[Start of Attachment]

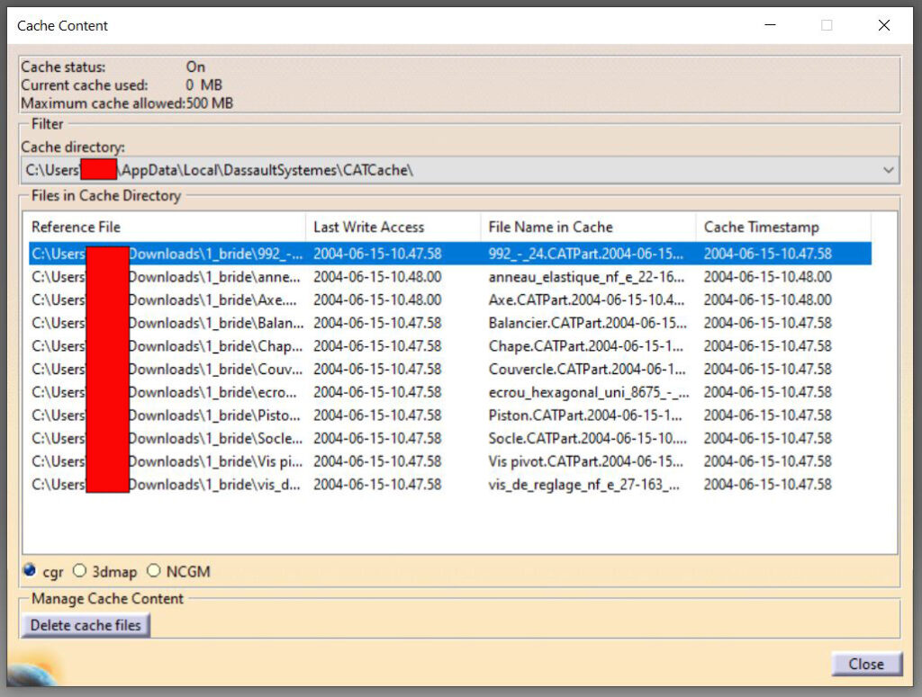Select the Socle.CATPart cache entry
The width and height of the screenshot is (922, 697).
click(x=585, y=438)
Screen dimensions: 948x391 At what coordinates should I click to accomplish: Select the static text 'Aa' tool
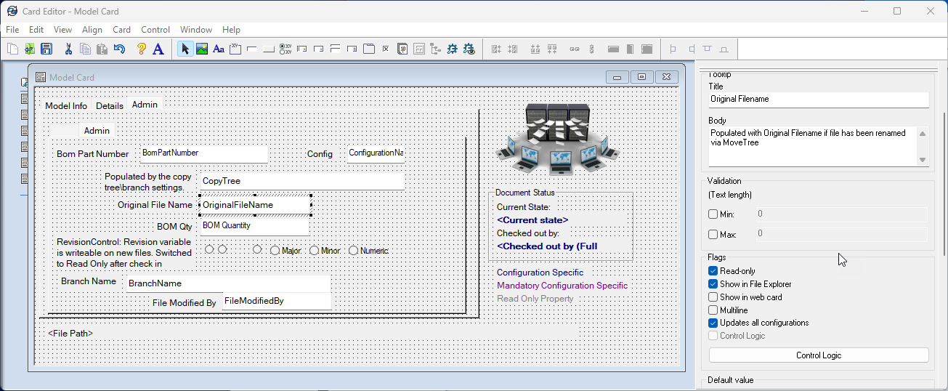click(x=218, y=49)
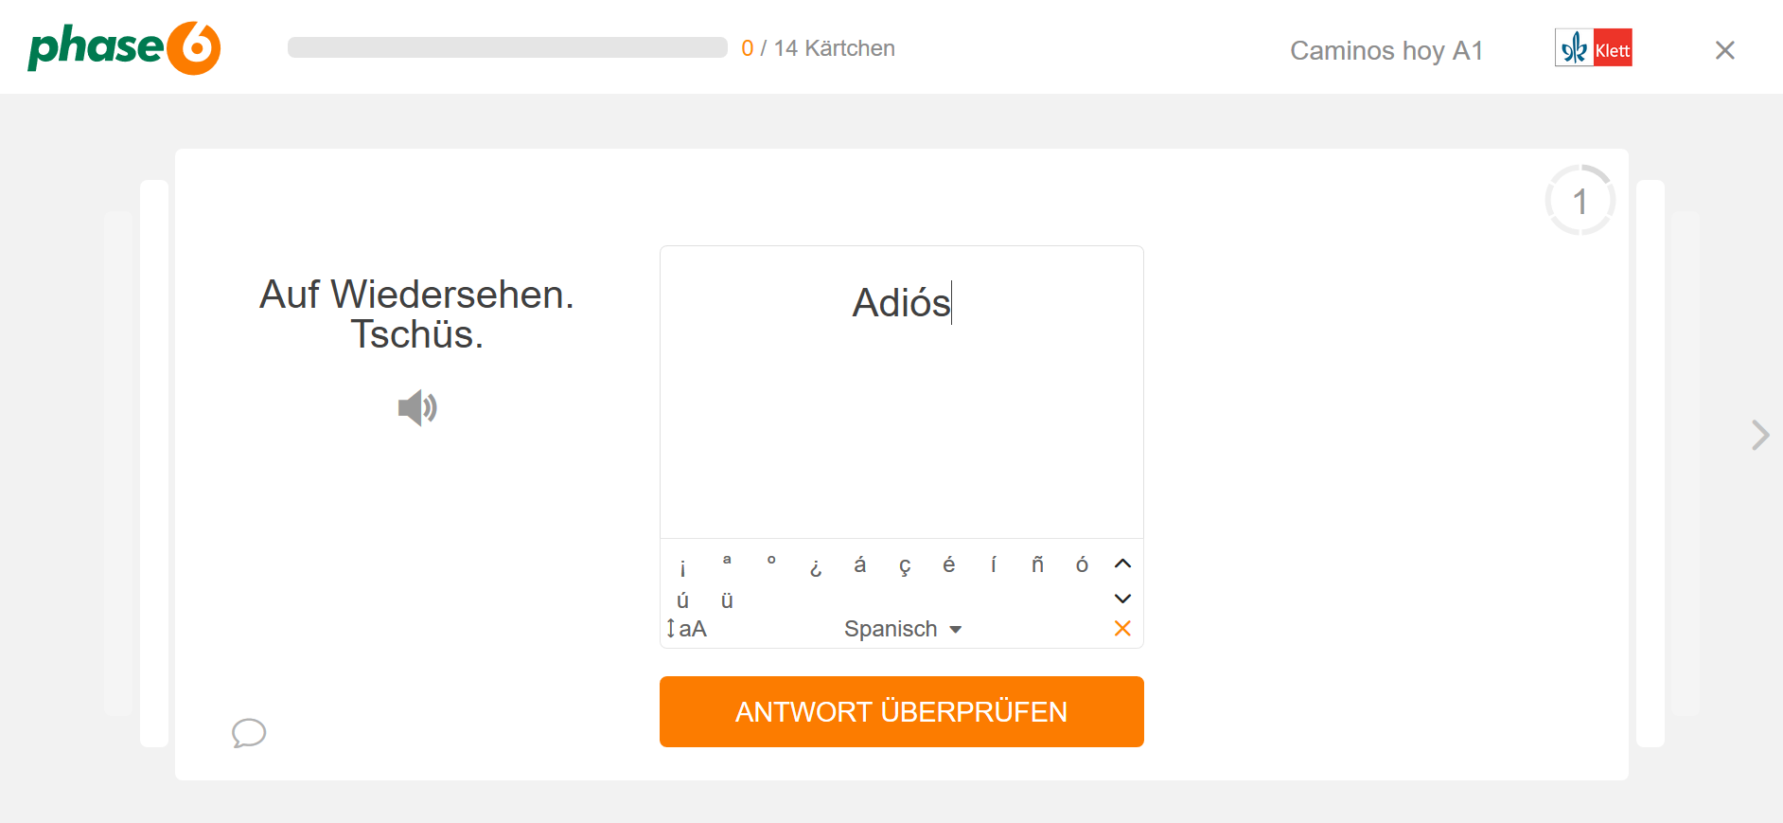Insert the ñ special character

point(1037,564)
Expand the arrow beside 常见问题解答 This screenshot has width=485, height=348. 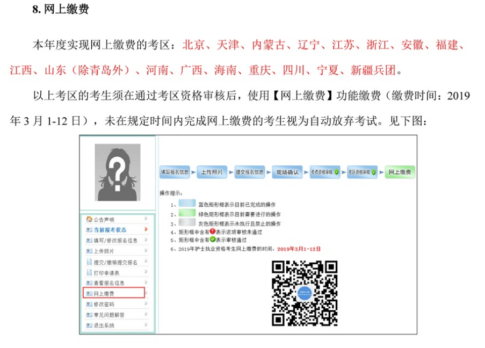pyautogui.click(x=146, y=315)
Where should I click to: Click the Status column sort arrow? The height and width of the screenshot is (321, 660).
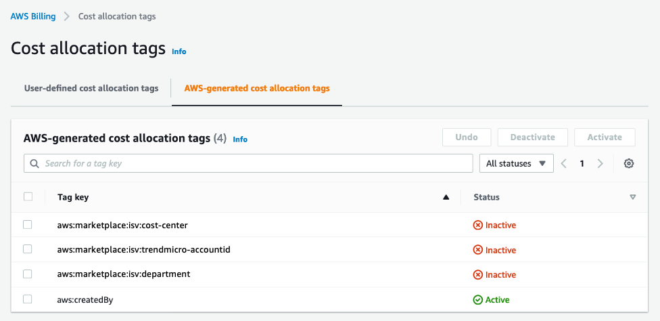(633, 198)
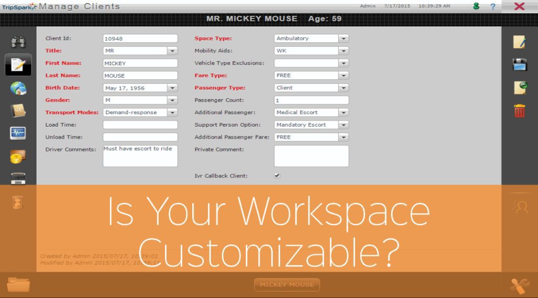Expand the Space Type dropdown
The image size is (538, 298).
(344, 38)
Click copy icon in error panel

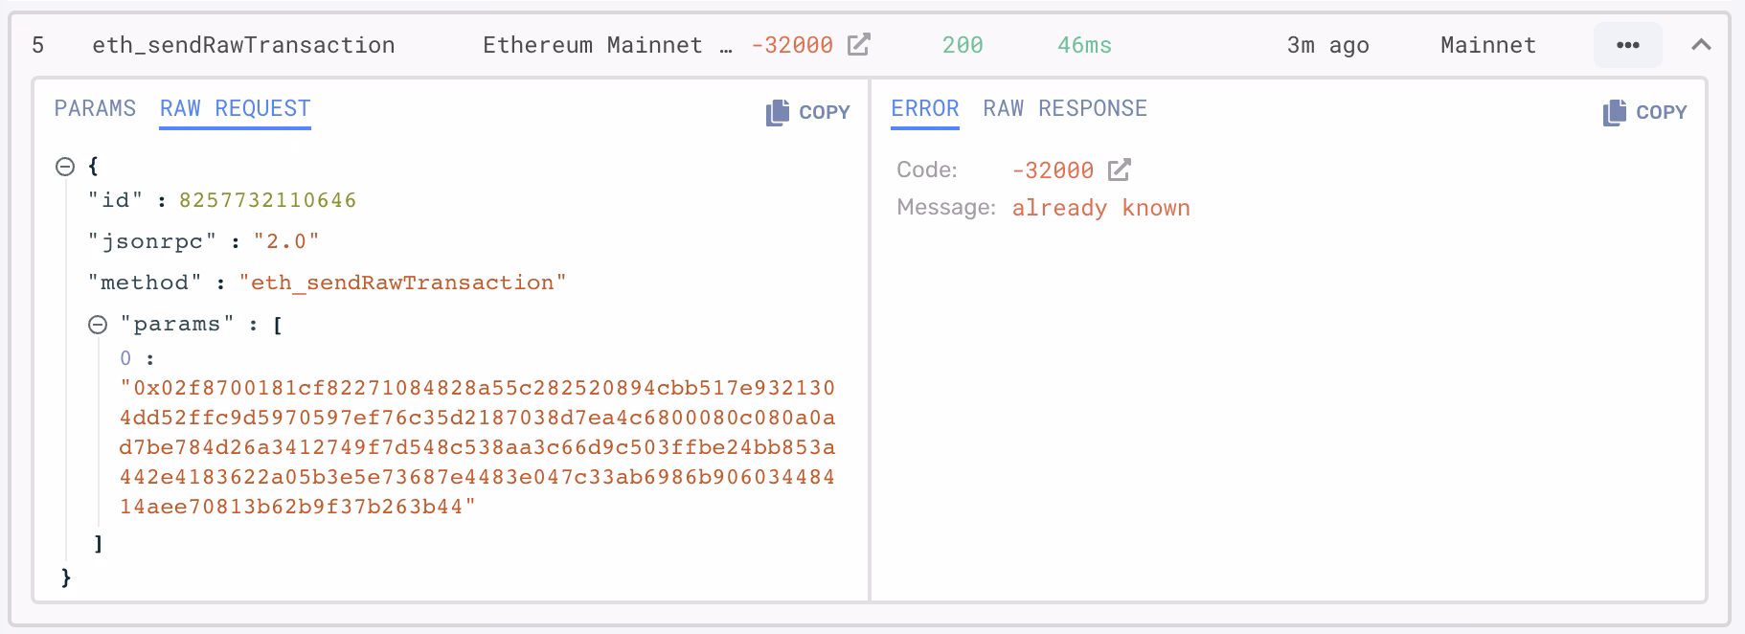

[End of Attachment]
[Start of Attachment]

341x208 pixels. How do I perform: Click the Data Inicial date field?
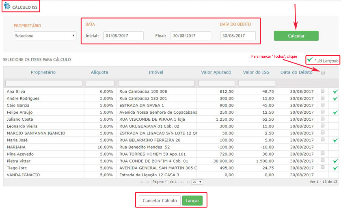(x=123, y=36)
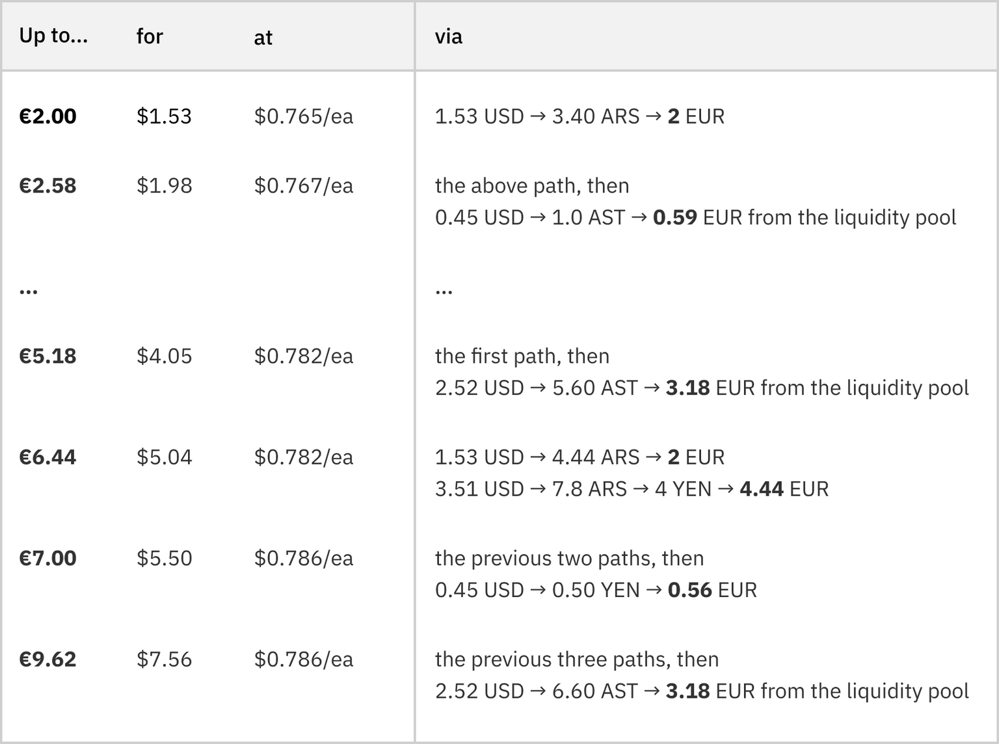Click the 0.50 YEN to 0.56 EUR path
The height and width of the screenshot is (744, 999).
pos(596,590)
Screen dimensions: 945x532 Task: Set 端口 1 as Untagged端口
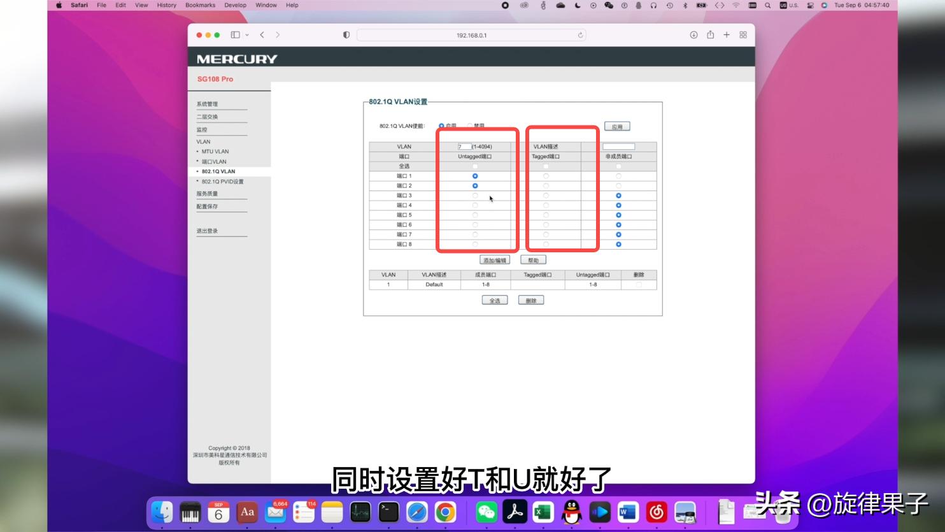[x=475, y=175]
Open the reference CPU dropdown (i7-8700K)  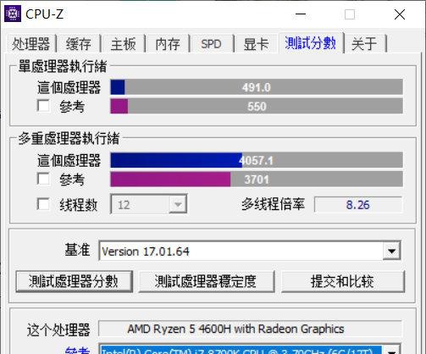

[End of Attachment]
[Start of Attachment]

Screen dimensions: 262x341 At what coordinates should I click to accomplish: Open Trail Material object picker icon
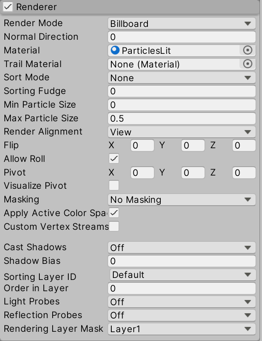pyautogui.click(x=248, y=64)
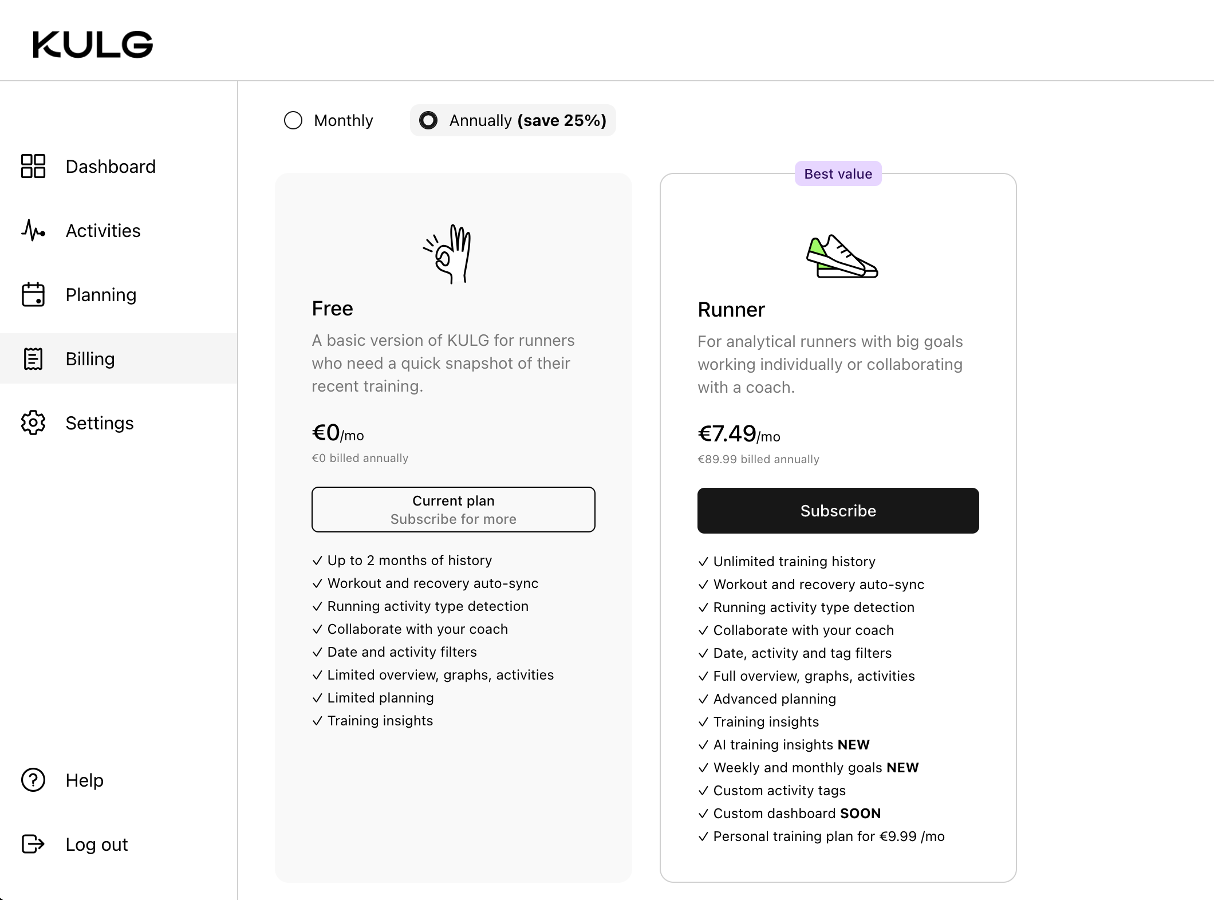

[End of Attachment]

### Exercise directions
Give back exactly the lines above from the one with "Where should I" through the one with "Click copy icon in error panel", both included. Pictures don't belong in the copy.

### Answer below
Where should I click to: Click the Status column sort arrow? The height and width of the screenshot is (321, 660).
(633, 198)
Expand the Space Type dropdown
The image size is (538, 298).
(344, 38)
Click copy icon in error panel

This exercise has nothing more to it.